Fate of controversial redevelopment hangs in balance as owner reconsiders future

LOS ANGELES: The fate of a hotel and boomer apartment complex now hangs in the balance.

The fate of the $800 million OBH redevelopment in Cottesloe hangs in the balance, with owner Stan Quinlivan conceding there was a chance he may not push ahead with the controversial project.

Mr Quinlivan said he was re-evaluating the whole project — which he had once revealed as his “family legacy development” — because he was uncertain about achieving the projected returns initially forecast by project manager Edge Visionary Living.

He said development costs, estimated at $220 million when the project was approved in mid-2023, had increased substantially, and the shortage of builders would further remove competition, claiming it was likely that only one would bid for the work.

He said while his existing beachfront hotel was in need of a redevelopment, the project may have to change from the current approved design.

The news may come as a relief to local NIMBYs, who complained about the three-tower complex proposal, featuring up to 12 storeys in height, 185 apartments, a 120-room hotel, 600 car bays, a day spa, cafés and restaurants.

“I’m the decision-maker and I’m doing nothing at the moment,” Mr Quinlivan said. “I’ll meet with project managers at the end of August.

“No, I’m not saying it’s going ahead, or that it’s stalling for six months or 12 months. I’m not saying anything (about plans for OBH) because I have not made up my mind about what to do.

“I’m concerned about whether the figures being presented to us by (project manager) Edge are achievable. That’s the bottom line.”

When asked about rumours that a $50m blow-out in development costs had made it untenable, he said: “I can’t even confirm that. The only budget I have ever approved was the original plan for 200 units.”

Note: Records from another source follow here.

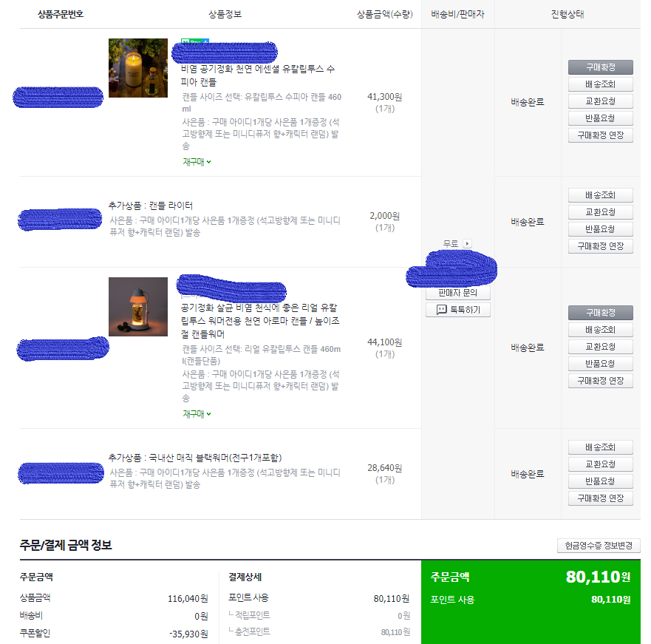
Task: Click 반품요청 for the black warmer item
Action: 600,481
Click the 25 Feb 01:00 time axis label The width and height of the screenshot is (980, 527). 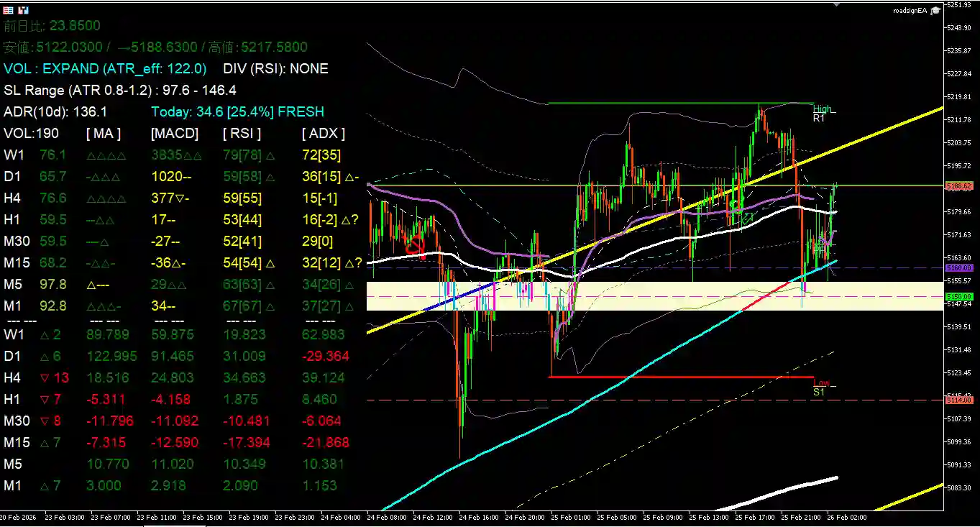(570, 517)
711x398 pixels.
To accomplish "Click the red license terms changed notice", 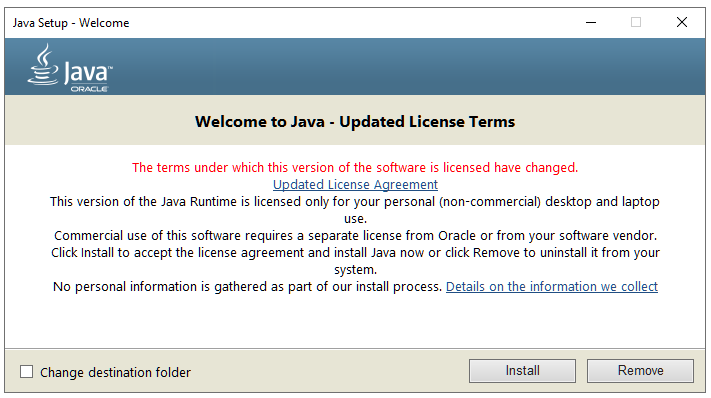I will (x=355, y=167).
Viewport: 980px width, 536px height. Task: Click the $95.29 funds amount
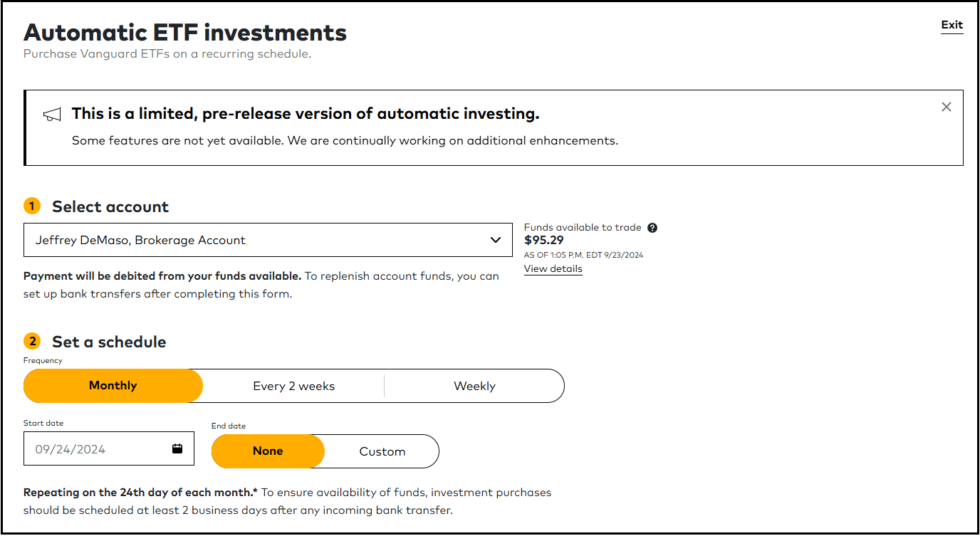544,241
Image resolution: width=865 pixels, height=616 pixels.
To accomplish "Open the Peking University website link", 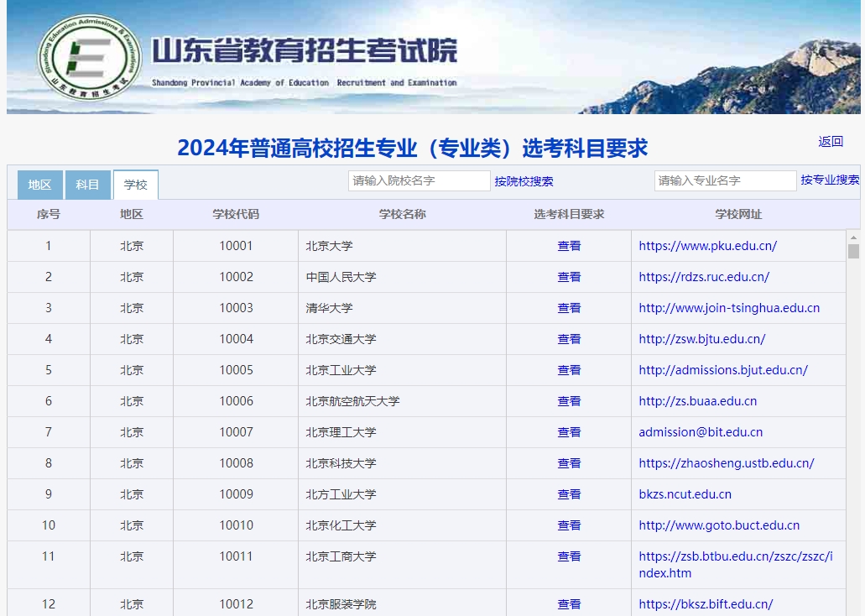I will point(707,246).
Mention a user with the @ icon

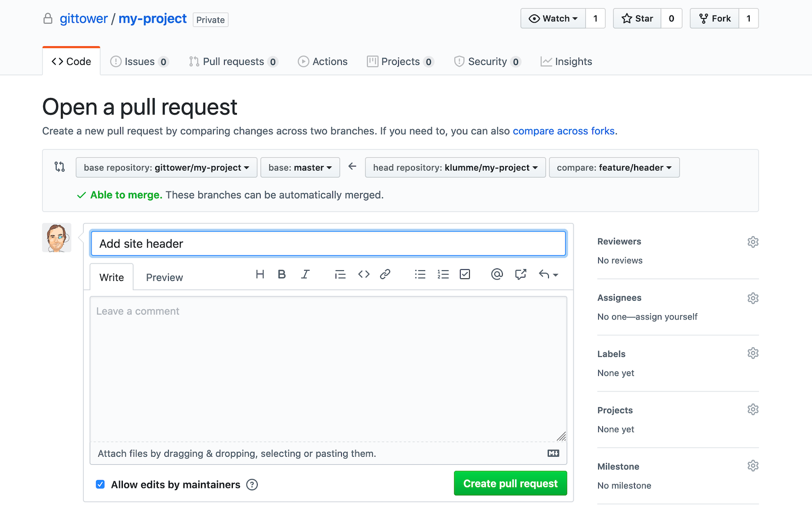click(496, 274)
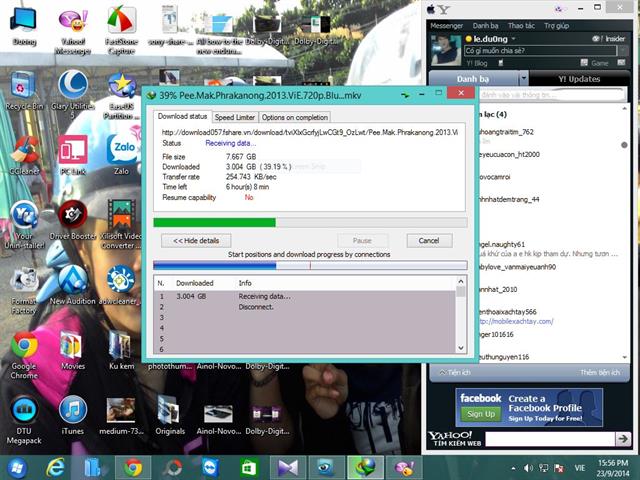Open the Speed Limiter tab
Screen dimensions: 640x480
(x=234, y=117)
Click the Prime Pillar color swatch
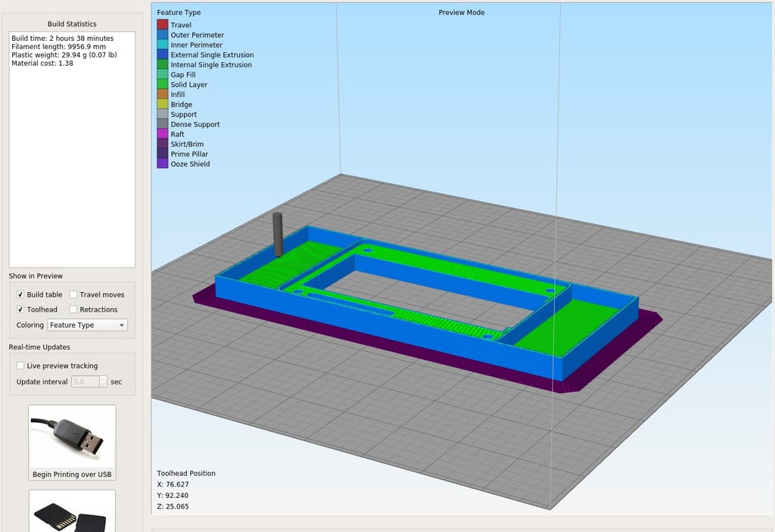The height and width of the screenshot is (532, 775). [x=161, y=154]
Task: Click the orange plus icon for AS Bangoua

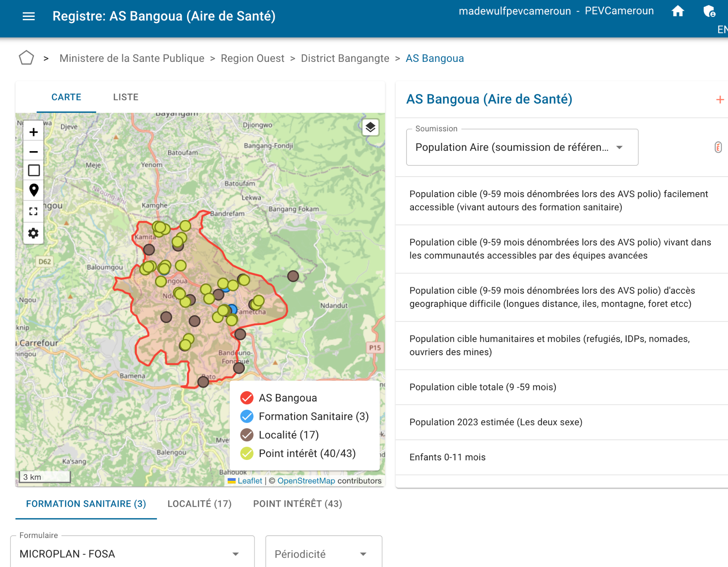Action: coord(719,100)
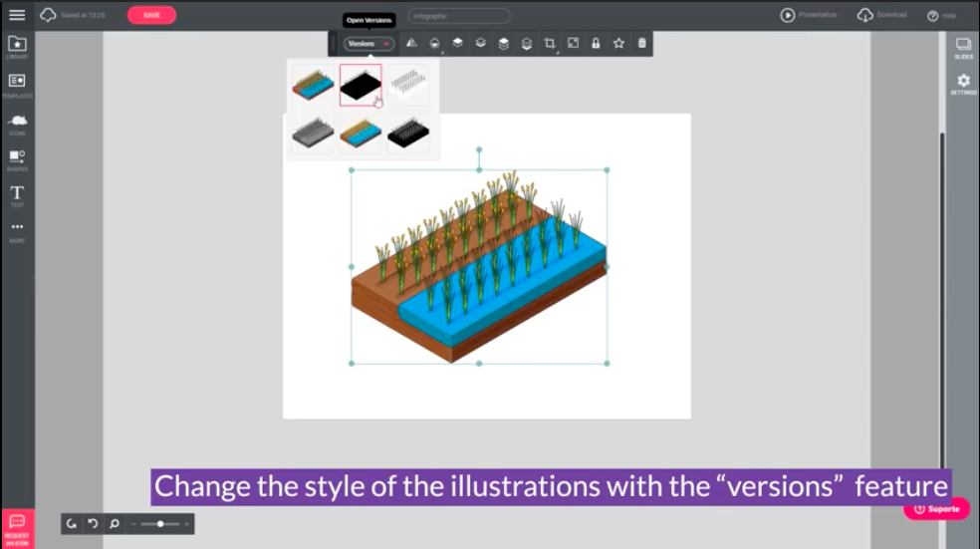Select the solid black version thumbnail
Screen dimensions: 980x549
(360, 86)
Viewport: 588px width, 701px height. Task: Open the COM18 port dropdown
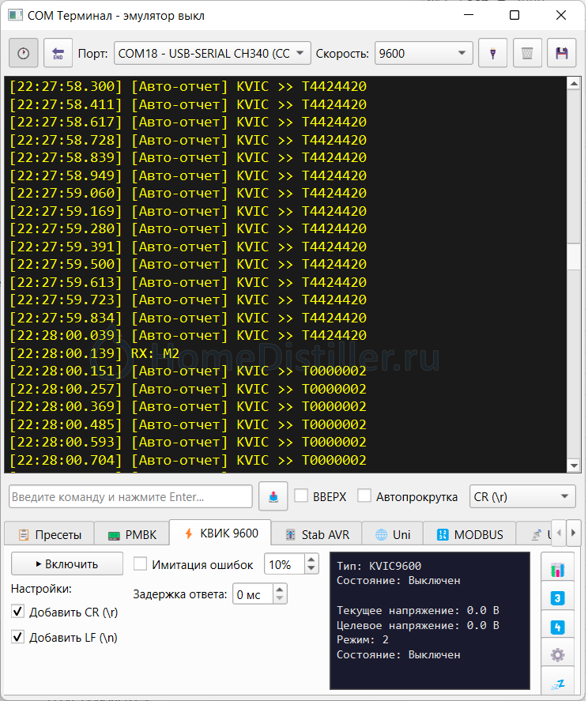click(213, 54)
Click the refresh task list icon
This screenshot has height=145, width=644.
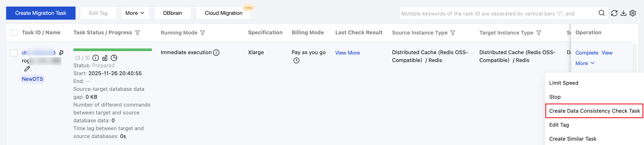614,13
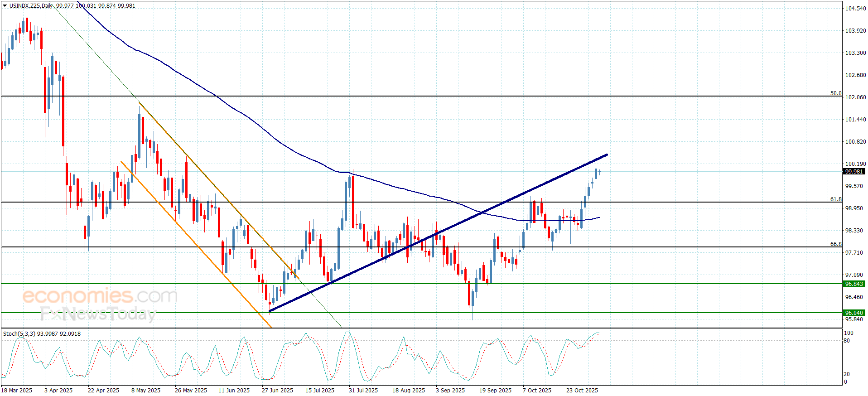The height and width of the screenshot is (396, 868).
Task: Click the stochastic 80 level label
Action: tap(847, 341)
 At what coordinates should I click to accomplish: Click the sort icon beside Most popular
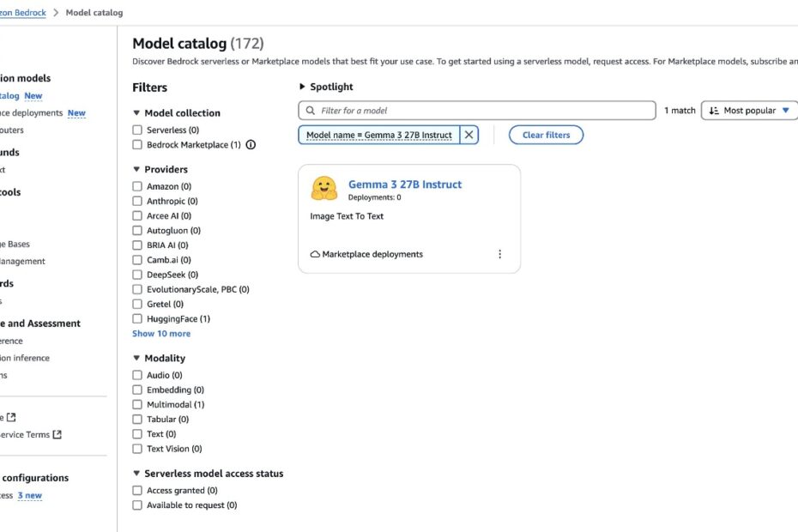pos(714,111)
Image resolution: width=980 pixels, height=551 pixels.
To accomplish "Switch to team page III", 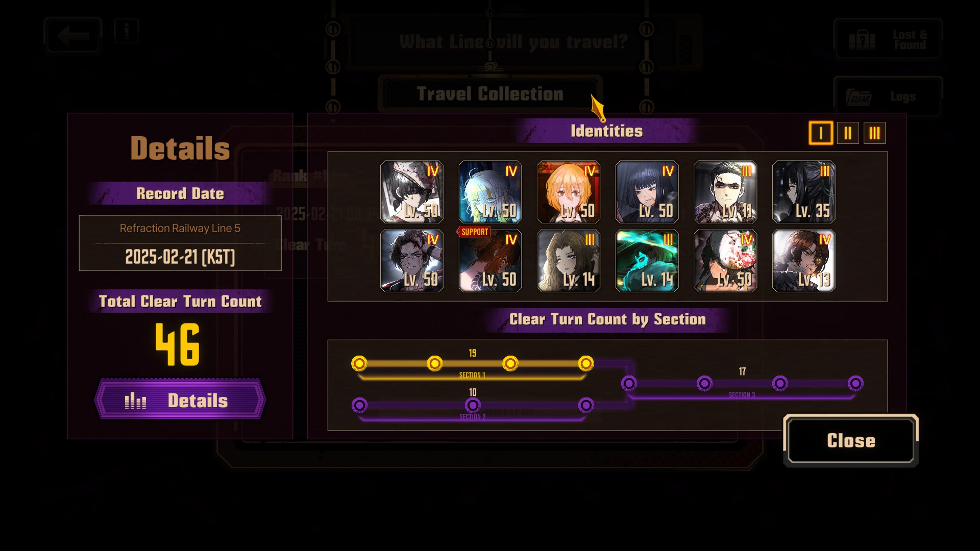I will (874, 133).
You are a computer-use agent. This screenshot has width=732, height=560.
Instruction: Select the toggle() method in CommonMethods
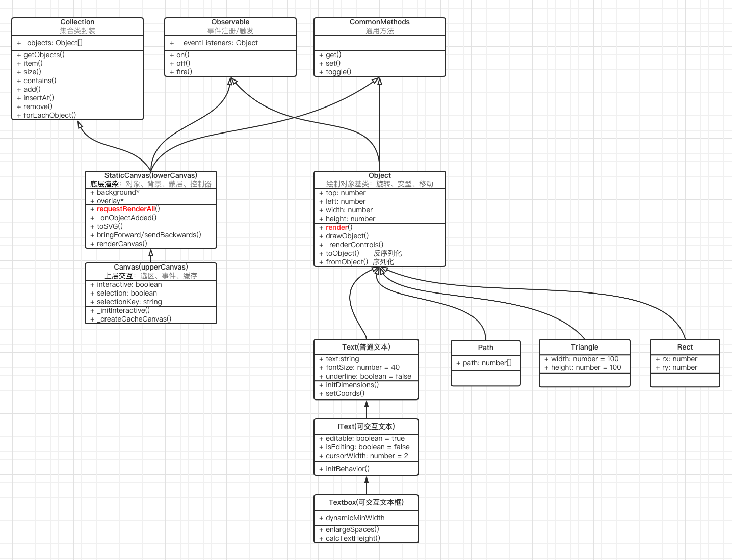(x=338, y=72)
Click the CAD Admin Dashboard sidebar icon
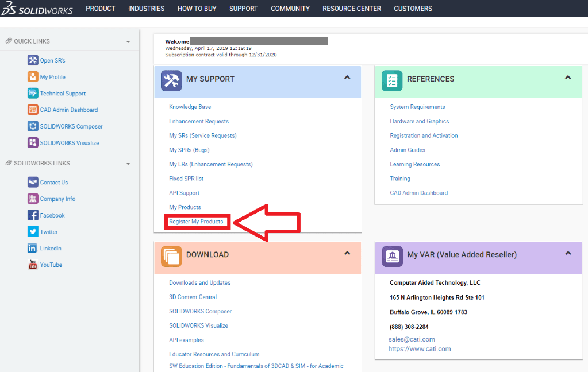 coord(33,110)
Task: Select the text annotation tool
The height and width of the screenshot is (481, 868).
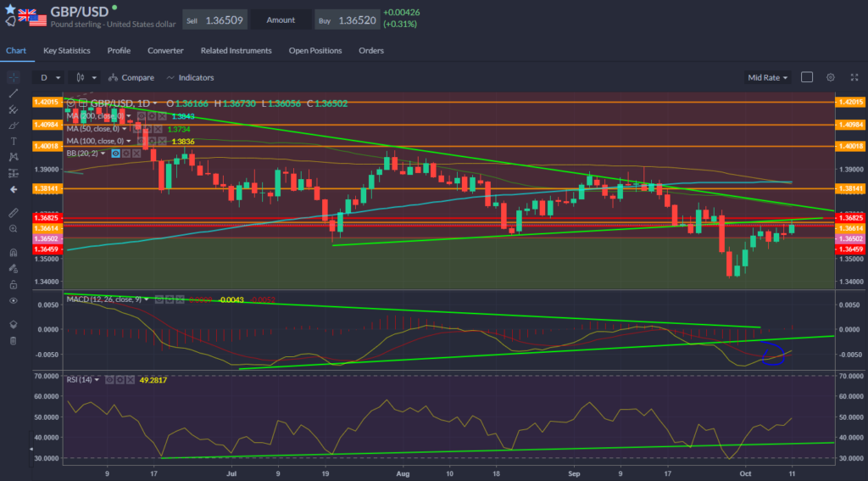Action: (13, 141)
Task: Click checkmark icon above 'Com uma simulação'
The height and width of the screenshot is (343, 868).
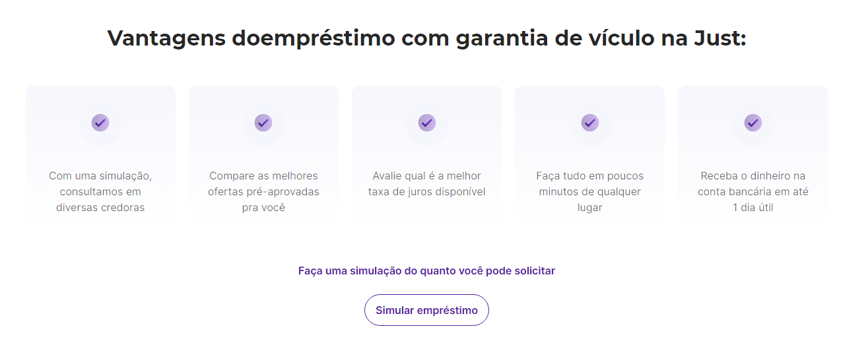Action: coord(100,123)
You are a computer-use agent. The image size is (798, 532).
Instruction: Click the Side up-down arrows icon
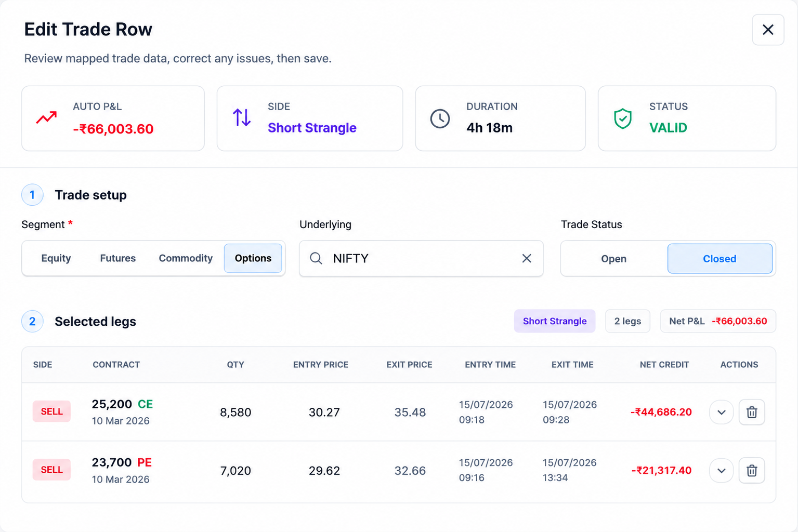(242, 117)
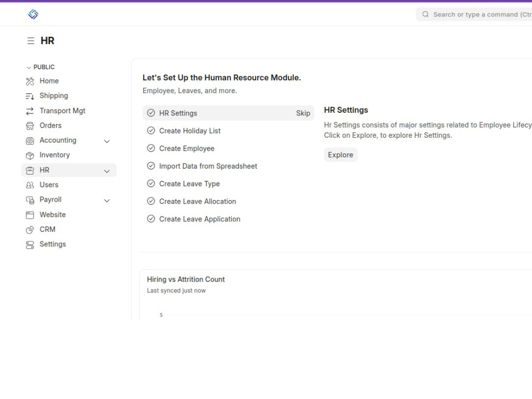
Task: Select the Website sidebar icon
Action: (x=29, y=214)
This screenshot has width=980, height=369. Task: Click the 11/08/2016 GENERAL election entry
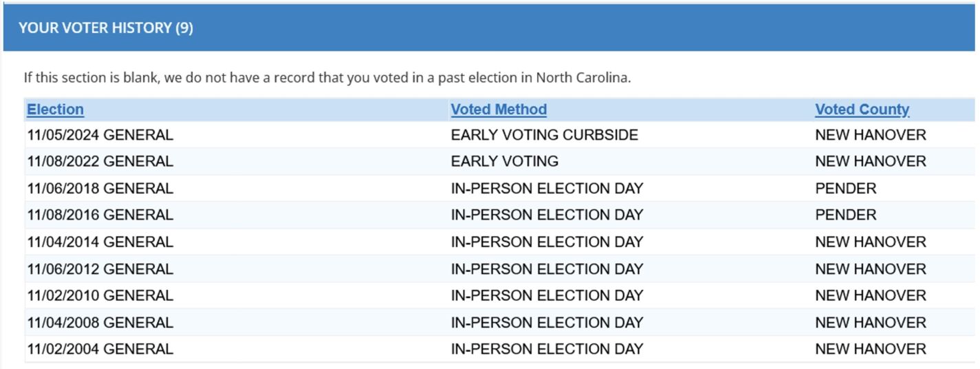tap(100, 215)
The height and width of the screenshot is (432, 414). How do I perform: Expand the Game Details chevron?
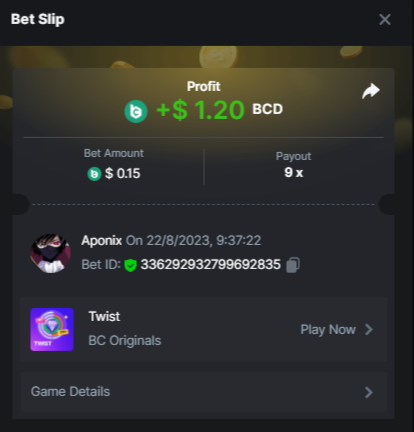coord(368,392)
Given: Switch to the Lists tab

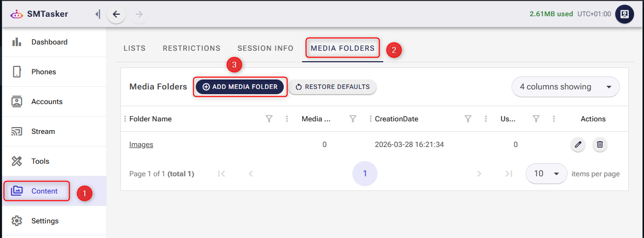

The 200-unit model was the one presented to the State Design Review Panel in early 2023.

But the panel called on Hillam Architects to narrow the size of the towers and reduce apartment numbers to 185.

Mr Quinlivan said the reduction in apartment numbers had added to concerns about the financial return on the project. He was also concerned about occupancy at the 120-room hotel facility, given the high nightly cost.

He conceded that if the project did proceed in its current form, the plans may require an official extension from planning authorities, with approval due to lapse on June 26, 2026.

While it was possible to commence demolition and groundworks in that time, it would take nine months alone to pull together technical drawings before the project could even reach the tender process.

“This is a huge development, the best part of $800m in sales. It’s not a backdoor job and it’s a difficult one to do,” Mr Quinlivan said. “I’ve got to make my mind up over the next month.”

Edge’s Gavin Hawkins could not be contacted.